In reaching this conclusion, the Court finds Judge Johnston's reasoning in Wygal v. Litton Loan Servicing LP , No. 5:09-cv-00322, 2009 WL 2524701, at *3 (S.D.W. Va. Aug. 18, 2009), to be particularly instructive. In Wygal , a West Virginia plaintiff named a West Virginia trustee in his complaint. Id. at *1. The principal defendant argued that the trustee was fraudulently joined, and far from a necessary party. Id.
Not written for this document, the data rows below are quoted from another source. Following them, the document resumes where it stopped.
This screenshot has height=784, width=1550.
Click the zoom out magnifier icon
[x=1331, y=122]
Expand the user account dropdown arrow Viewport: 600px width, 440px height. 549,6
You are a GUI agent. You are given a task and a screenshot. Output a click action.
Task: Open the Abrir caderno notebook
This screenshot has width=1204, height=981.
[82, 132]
In considering whether the plaintiff could establish a cause of action against the trustee, Judge Johnston reasoned that the trustee was "only superficially related to [the plaintiff's] claims, which relate to wrongful actions taken by the [moving defendant]." Id. at *4. As such, "the underlying debt [was] only relevant to the extent that it exist[ed]." Id. at *5. As the Wygal plaintiff did not challenge the validity of the debt itself, Judge Johnston dismissed the trustee. Id. Of course, this case presents just the opposite set of facts. The crux of Plaintiff's suit is that the reverse mortgage at issue is the invalid product of a fraud. The Court is therefore persuaded that Terra Abstract is a proper—albeit nominal—party to this case. See , e.g. , Conrad v. Ocwen Loan Servicing, LLC , No. 1:17cv53, 2017 WL 3185142, at *6 (N.D.W. Va. July 26, 2017) (noting that substitute trustees are "often considered nominal because [they] hold title to property for the sole benefit of the real parties in interest"). Terra Abstract's motion to dismiss is therefore denied.
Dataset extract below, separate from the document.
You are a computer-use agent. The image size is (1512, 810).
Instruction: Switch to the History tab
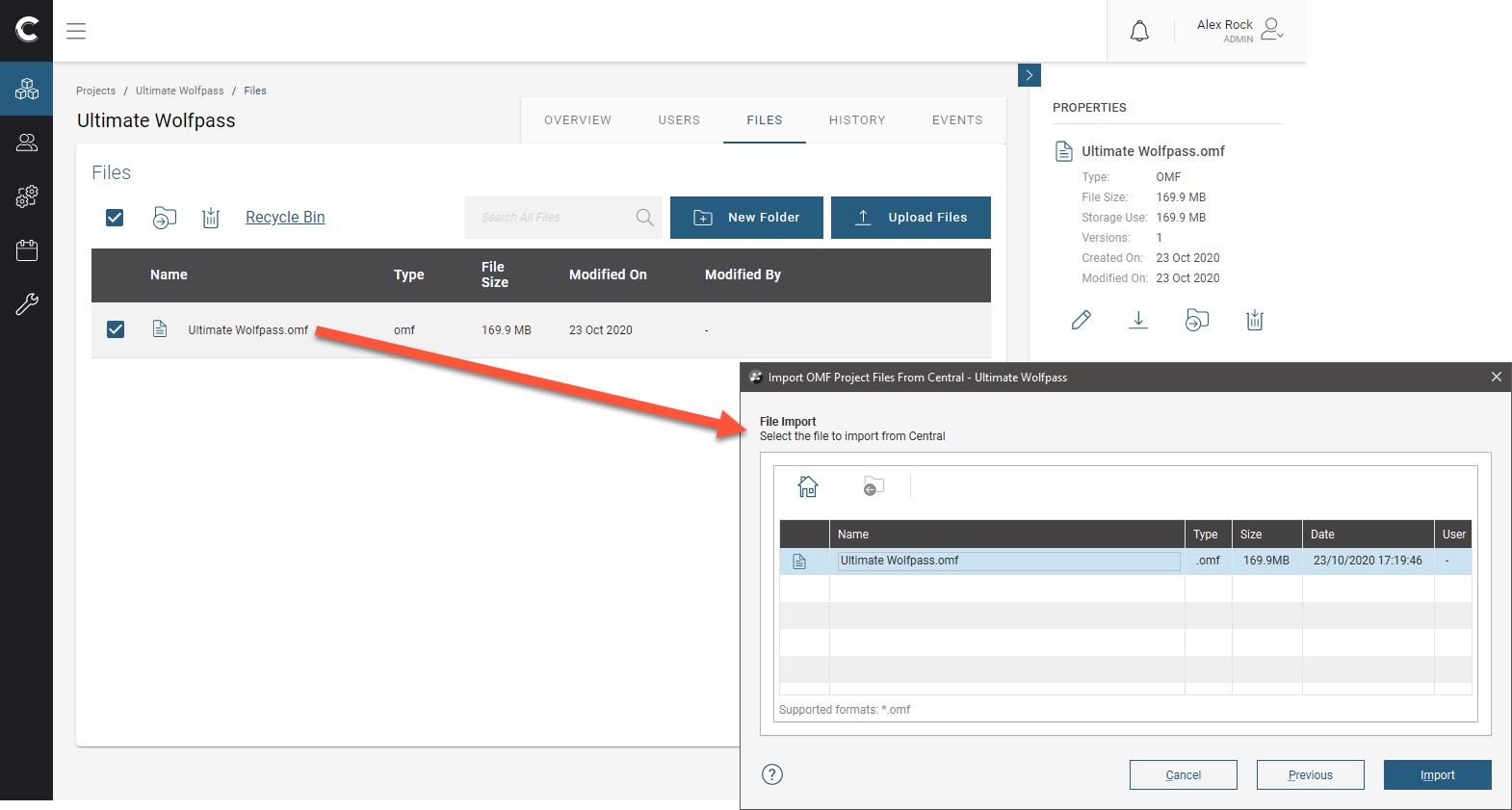point(856,120)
Terra Abstract also argues that dismissal is justified because it "cannot be an arbiter of disagreements between the lender and the borrower." Terra Abstract Mot. to Dismiss , at 3 (citing Lucas v. Fairbanks Capital Corp. , 217 W.Va. 479, 618 S.E.2d 488, 490, Syl. Pt. 2 (2005) ). This, of course, is precisely the point. Neither Plaintiff nor the Court expect Terra Abstract to operate as the judge of this dispute. To the contrary, it is the Court's judgment that will control the parties' rights and interests—including those of Terra Abstract. And while Plaintiff does not seek an injunction enjoining a foreclosure sale of her home at this time, any such action would involve naming Terra Abstract as a party. See Wygal , 2009 WL 2524701, at *3 ("It has long been held that the trust-debtor may file an action against the trustee to enjoin the foreclosure sale of the property.").
B. Res Judicata
Each defendant also argues that res judicata bars Plaintiff "from attempting to re-litigate the validity of the Deeds of Trust or her right, lien, title, or interest in the property purportedly at issue" in this case. Mem. in Support of Nutter Mot. to Dismiss , ECF No. 7, at 4 (internal quotations omitted). They rely on the 2017 decision by the Circuit Court of Wayne County to grant default judgment in favor of Nutter on the issue of a scrivener's error in the Deeds of Trust. Plaintiff contends that res judicata does not apply here, both because the Complaint does not mention the prior judgment, Resp. to Terra Abstract Mot. to Dismiss , at 18, and because the cases rely on different evidence, id. at 20. As a preliminary matter, the Court notes that the first portion of Plaintiff's argument is simply incorrect. Courts are free to "take judicial notice of docket entries, pleadings and papers in other cases without converting a motion to dismiss into a motion for summary judgment." Brown , 2015 WL 5008763, at *1 n.3. The Court does so here with respect to Exhibit D of Terra Abstract's Motion to Dismiss, which is a complete copy of the Circuit Court of Wayne County's decision in James B. Nutter & Company v. Tammy Johnson, Administratrix of the Estate of Archie Johnson , Case No. 16-P-041.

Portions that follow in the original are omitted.